Stored data:

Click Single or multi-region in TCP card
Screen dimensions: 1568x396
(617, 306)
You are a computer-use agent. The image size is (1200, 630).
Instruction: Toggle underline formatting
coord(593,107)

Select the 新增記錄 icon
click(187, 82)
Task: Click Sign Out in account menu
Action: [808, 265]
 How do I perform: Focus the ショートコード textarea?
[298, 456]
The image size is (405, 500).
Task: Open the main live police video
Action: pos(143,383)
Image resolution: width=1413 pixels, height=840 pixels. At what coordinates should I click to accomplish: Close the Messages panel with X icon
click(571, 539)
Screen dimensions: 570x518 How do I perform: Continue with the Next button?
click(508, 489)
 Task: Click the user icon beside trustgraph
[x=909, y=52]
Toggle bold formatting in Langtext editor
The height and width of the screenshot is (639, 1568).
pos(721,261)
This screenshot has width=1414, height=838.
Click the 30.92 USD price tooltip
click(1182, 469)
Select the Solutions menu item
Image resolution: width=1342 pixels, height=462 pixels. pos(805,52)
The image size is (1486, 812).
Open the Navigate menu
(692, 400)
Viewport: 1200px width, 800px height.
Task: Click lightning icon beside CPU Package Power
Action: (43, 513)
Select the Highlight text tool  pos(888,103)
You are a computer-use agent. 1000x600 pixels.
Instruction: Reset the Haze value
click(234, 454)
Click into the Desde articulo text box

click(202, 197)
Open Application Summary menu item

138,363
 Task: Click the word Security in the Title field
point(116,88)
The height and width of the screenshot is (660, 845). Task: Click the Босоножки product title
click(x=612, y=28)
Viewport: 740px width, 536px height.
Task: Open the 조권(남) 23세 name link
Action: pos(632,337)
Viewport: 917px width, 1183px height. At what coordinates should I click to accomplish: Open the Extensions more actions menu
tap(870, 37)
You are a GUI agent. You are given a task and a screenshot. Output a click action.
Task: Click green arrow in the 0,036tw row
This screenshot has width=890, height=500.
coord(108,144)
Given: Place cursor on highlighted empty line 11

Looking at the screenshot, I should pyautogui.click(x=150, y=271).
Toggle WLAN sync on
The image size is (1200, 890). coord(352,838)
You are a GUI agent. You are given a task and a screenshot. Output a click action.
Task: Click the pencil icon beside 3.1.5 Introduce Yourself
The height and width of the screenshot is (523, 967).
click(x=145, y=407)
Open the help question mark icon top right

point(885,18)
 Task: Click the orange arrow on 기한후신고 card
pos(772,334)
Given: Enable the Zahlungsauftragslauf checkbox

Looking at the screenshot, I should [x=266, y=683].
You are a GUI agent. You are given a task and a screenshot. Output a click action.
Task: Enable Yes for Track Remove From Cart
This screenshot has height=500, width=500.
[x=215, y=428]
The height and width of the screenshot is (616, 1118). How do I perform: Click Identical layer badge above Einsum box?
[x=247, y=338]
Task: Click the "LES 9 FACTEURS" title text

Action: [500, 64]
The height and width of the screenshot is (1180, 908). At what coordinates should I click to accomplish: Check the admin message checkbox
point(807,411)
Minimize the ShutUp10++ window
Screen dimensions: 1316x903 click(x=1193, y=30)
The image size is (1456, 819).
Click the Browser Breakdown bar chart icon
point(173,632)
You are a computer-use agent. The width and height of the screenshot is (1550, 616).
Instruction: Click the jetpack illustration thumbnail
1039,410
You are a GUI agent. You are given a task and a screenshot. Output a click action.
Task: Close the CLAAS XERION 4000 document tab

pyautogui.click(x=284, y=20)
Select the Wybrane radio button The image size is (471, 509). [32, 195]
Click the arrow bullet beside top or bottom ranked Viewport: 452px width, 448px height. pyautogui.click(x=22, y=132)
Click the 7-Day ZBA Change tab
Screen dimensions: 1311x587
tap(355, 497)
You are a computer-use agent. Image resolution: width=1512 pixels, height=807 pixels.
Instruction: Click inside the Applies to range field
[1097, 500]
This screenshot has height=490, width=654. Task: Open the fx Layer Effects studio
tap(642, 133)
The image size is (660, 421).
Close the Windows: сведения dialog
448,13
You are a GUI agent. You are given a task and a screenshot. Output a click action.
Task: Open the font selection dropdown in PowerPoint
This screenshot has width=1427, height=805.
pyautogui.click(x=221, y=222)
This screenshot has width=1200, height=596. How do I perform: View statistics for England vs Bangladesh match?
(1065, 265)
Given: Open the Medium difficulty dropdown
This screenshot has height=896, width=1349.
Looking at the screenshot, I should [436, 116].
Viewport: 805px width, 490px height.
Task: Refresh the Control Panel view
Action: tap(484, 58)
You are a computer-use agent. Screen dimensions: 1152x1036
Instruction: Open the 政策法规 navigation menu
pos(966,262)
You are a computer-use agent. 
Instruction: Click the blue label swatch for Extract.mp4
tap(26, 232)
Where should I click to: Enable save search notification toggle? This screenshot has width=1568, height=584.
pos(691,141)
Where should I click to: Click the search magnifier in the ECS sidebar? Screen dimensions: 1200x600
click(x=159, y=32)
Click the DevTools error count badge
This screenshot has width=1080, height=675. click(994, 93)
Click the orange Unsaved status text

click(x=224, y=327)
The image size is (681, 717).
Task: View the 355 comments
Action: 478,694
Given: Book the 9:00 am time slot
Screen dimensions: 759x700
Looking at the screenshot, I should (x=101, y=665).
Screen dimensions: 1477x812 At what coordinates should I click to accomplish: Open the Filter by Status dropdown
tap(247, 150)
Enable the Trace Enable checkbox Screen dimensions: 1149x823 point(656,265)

### Directions for this task
The task calls for all the records above to be repeated exactly.

### Answer
Click Single or multi-region in TCP card
Screen dimensions: 1568x396
(617, 306)
You are a computer-use agent. The image size is (1200, 630).
Instruction: Toggle underline formatting
coord(593,107)

Select the 新增記錄 icon
click(187, 82)
Task: Click Sign Out in account menu
Action: [808, 265]
 How do I perform: Focus the ショートコード textarea?
[298, 456]
The image size is (405, 500).
Task: Open the main live police video
Action: pos(143,383)
Image resolution: width=1413 pixels, height=840 pixels. At what coordinates should I click to accomplish: Close the Messages panel with X icon
click(571, 539)
Screen dimensions: 570x518 How do I perform: Continue with the Next button?
click(508, 489)
 Task: Click the user icon beside trustgraph
[x=909, y=52]
Toggle bold formatting in Langtext editor
The height and width of the screenshot is (639, 1568).
pos(721,261)
This screenshot has width=1414, height=838.
Click the 30.92 USD price tooltip
click(1182, 469)
Select the Solutions menu item
Image resolution: width=1342 pixels, height=462 pixels. pos(805,52)
The image size is (1486, 812).
Open the Navigate menu
(692, 400)
Viewport: 1200px width, 800px height.
Task: Click lightning icon beside CPU Package Power
Action: (43, 513)
Select the Highlight text tool  pos(888,103)
You are a computer-use agent. 1000x600 pixels.
Instruction: Reset the Haze value
click(234, 454)
Click into the Desde articulo text box

click(202, 197)
Open Application Summary menu item

138,363
 Task: Click the word Security in the Title field
point(116,88)
The height and width of the screenshot is (660, 845). Task: Click the Босоножки product title
click(x=612, y=28)
Viewport: 740px width, 536px height.
Task: Open the 조권(남) 23세 name link
Action: pos(632,337)
Viewport: 917px width, 1183px height. At what coordinates should I click to accomplish: Open the Extensions more actions menu
tap(870, 37)
You are a GUI agent. You are given a task and a screenshot. Output a click action.
Task: Click green arrow in the 0,036tw row
This screenshot has width=890, height=500.
coord(108,144)
Given: Place cursor on highlighted empty line 11

Looking at the screenshot, I should pyautogui.click(x=150, y=271).
Toggle WLAN sync on
The image size is (1200, 890). coord(352,838)
You are a GUI agent. You are given a task and a screenshot. Output a click action.
Task: Click the pencil icon beside 3.1.5 Introduce Yourself
The height and width of the screenshot is (523, 967).
click(x=145, y=407)
Open the help question mark icon top right

point(885,18)
 Task: Click the orange arrow on 기한후신고 card
pos(772,334)
Given: Enable the Zahlungsauftragslauf checkbox

Looking at the screenshot, I should [x=266, y=683].
You are a GUI agent. You are given a task and a screenshot. Output a click action.
Task: Enable Yes for Track Remove From Cart
This screenshot has height=500, width=500.
[x=215, y=428]
The height and width of the screenshot is (616, 1118). How do I perform: Click Identical layer badge above Einsum box?
[x=247, y=338]
Task: Click the "LES 9 FACTEURS" title text

Action: [500, 64]
The height and width of the screenshot is (1180, 908). At what coordinates should I click to accomplish: Check the admin message checkbox
point(807,411)
Minimize the ShutUp10++ window
Screen dimensions: 1316x903 click(x=1193, y=30)
The image size is (1456, 819).
Click the Browser Breakdown bar chart icon
point(173,632)
You are a computer-use agent. The width and height of the screenshot is (1550, 616).
Instruction: Click the jetpack illustration thumbnail
1039,410
You are a GUI agent. You are given a task and a screenshot. Output a click action.
Task: Close the CLAAS XERION 4000 document tab

pyautogui.click(x=284, y=20)
Select the Wybrane radio button The image size is (471, 509). [32, 195]
Click the arrow bullet beside top or bottom ranked Viewport: 452px width, 448px height. pyautogui.click(x=22, y=132)
Click the 7-Day ZBA Change tab
Screen dimensions: 1311x587
tap(355, 497)
You are a computer-use agent. Image resolution: width=1512 pixels, height=807 pixels.
Instruction: Click inside the Applies to range field
[1097, 500]
This screenshot has height=490, width=654. Task: Open the fx Layer Effects studio
tap(642, 133)
The image size is (660, 421).
Close the Windows: сведения dialog
448,13
You are a GUI agent. You are given a task and a screenshot. Output a click action.
Task: Open the font selection dropdown in PowerPoint
This screenshot has width=1427, height=805.
pyautogui.click(x=221, y=222)
This screenshot has width=1200, height=596. How do I perform: View statistics for England vs Bangladesh match?
(1065, 265)
Given: Open the Medium difficulty dropdown
This screenshot has height=896, width=1349.
Looking at the screenshot, I should [436, 116].
Viewport: 805px width, 490px height.
Task: Refresh the Control Panel view
Action: tap(484, 58)
You are a computer-use agent. Screen dimensions: 1152x1036
Instruction: Open the 政策法规 navigation menu
pos(966,262)
You are a computer-use agent. 
Instruction: Click the blue label swatch for Extract.mp4
tap(26, 232)
Where should I click to: Enable save search notification toggle? This screenshot has width=1568, height=584.
pos(691,141)
Where should I click to: Click the search magnifier in the ECS sidebar? Screen dimensions: 1200x600
click(x=159, y=32)
Click the DevTools error count badge
This screenshot has width=1080, height=675. click(994, 93)
Click the orange Unsaved status text

click(x=224, y=327)
The image size is (681, 717).
Task: View the 355 comments
Action: 478,694
Given: Book the 9:00 am time slot
Screen dimensions: 759x700
Looking at the screenshot, I should (x=101, y=665).
Screen dimensions: 1477x812 At what coordinates should I click to accomplish: Open the Filter by Status dropdown
tap(247, 150)
Enable the Trace Enable checkbox Screen dimensions: 1149x823 point(656,265)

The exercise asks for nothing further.